THREE men have been disqualified from acting as a company director — with two of them receiving a ban for ten years.

Clive Tayton of Bratton Clovelly, Aaron Custance, formerly of Bondleigh but who now lives in a caravan on an Okehampton industrial estate, and Frederick Bartlett, of Romsey, Hampshire, were the directors of Bionova Recycling Ltd.

Bartlett and Tayton have each been disqualified from acting as a director for ten years for obtaining a loan by false pretences.

Custance has been disqualified for eight years.

Following an investigation by the Insolvency Service, Mr Bartlett, Mr Tayton, and Mr Custance entered into disqualification undertakings, which prohibit them from acting in the management of a company for the duration of those undertakings.

A three-and-a-half- year disqualification undertaking was also accepted from Mr Bartlett’s wife, Marilyn Anne Bartlett.

Bionova Recycling Ltd borrowed £250,000 in 2013. It was a condition of the loan that the company had to put up the same amount in matched funding and this is what the directors told the lender it had done.

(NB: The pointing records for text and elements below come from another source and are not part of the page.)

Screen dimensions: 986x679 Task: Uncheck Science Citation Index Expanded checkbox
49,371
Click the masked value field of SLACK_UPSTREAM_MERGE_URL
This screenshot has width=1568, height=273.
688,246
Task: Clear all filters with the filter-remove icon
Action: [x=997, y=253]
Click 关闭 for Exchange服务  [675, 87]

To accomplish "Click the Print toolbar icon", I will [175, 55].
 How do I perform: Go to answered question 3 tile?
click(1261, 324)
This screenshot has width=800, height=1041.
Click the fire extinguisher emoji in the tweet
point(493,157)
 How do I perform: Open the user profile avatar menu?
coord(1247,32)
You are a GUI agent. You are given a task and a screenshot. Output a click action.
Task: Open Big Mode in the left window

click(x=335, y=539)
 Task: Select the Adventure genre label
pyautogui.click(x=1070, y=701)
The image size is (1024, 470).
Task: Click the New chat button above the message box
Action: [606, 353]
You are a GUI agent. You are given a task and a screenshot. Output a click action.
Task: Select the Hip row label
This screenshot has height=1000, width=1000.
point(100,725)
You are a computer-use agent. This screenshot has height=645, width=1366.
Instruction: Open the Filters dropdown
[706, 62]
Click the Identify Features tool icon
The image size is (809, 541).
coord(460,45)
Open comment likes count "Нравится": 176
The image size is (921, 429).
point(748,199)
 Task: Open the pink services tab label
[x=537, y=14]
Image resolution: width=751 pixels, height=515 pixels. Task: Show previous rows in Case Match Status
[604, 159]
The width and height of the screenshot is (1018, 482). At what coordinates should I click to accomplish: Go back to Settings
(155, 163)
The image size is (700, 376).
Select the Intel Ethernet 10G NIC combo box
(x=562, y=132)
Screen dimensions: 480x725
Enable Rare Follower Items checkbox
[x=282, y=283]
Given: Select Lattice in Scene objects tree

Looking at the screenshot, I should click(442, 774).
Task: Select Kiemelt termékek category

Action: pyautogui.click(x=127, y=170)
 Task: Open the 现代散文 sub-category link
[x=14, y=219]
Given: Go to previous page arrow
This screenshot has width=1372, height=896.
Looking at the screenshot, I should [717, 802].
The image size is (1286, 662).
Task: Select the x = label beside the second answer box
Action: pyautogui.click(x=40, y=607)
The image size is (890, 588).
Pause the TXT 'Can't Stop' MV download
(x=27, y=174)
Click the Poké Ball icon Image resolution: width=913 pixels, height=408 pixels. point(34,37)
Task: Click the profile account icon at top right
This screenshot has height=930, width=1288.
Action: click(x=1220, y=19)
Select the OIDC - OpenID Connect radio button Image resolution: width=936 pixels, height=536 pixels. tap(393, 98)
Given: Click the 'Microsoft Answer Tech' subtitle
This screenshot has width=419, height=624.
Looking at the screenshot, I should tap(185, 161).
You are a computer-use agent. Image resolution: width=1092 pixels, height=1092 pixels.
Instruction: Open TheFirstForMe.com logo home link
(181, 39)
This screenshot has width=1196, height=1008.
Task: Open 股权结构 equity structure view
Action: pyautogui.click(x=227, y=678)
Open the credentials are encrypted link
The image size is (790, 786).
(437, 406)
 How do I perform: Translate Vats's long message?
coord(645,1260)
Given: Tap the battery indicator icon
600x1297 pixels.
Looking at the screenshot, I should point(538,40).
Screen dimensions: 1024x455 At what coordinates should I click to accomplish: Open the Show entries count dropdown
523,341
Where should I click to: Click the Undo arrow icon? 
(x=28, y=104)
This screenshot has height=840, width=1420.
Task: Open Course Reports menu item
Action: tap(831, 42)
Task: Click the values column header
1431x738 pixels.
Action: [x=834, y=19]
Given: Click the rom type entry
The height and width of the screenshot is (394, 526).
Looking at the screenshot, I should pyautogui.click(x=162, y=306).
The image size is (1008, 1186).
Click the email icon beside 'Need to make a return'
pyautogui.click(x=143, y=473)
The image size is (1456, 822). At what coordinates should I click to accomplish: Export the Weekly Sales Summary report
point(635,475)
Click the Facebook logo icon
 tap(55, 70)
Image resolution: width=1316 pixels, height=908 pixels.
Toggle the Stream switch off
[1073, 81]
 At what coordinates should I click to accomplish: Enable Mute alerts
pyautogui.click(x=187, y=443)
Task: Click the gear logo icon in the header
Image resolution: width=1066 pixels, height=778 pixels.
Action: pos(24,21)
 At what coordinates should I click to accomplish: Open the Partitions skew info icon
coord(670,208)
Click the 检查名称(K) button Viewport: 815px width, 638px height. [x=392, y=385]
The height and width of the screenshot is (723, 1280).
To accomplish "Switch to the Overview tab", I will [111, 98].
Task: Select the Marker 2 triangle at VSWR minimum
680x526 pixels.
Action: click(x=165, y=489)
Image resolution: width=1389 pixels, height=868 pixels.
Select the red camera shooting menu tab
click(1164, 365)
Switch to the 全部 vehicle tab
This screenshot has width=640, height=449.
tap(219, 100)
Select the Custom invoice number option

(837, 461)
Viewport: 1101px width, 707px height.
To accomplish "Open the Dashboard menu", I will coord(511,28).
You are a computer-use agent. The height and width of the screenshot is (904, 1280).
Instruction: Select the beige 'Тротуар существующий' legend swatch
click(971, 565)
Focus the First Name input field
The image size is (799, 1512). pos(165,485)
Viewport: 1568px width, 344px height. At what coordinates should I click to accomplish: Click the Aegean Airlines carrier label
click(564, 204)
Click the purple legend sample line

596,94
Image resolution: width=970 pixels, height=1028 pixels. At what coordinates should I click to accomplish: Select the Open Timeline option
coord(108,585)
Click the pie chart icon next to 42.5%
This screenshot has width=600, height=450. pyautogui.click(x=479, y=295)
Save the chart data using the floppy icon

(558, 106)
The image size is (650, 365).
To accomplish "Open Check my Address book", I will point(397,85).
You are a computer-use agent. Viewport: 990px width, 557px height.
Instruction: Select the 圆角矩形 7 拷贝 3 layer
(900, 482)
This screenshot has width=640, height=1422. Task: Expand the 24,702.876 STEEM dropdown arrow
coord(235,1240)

To create evidence that they had invested £250,000, the directors borrowed £50,000 from an associate and passed it repeatedly through the company’s bank accounts before paying it back.

The directors then used bank statements showing all the receipts but not the repayments to persuade the lender that the required matched funding had been introduced but in reality the directors had introduced no matched funding at all.

The lender made the loan, the company subsequently failed and the lender never got its money back.

Bionova Recycling Ltd was based in Okehampton and was involved in selling and installing equipment for converting food waste into biofuel.

It went into administration on April 10, 2014 and the administrators have received creditors’ claims of £970,000.

The loan fund that the directors deceived comprised public funds including European, local authority, British Business Bank and central government funds as well as private investment funds.

Mrs Bartlett had been a director with Mr Bartlett of another company, Nergetic Renewables Ltd, in which £50,000 was obtained in a similar manner from the same lender.

Nergetic Renewables Ltd went into compulsory liquidation on 27 November, 2014 with liabilities to creditors of £69,000.

Sue MacLeod, Chief Investigator of Insolvent Investigations, Midlands and West at the Insolvency Service, said: ‘These are serious cases in which the directors deliberately misled the lender into making loans that it would not have made if it had known the companies’ true positions.

‘The directors made misrepresentations that they had introduced money into the companies when in fact they had not.

‘There is no place in the business community for such behaviour.

‘The Insolvency Service and The Department for Business, Energy and Industrial Strategy will take firm action to protect the public in appropriate cases.’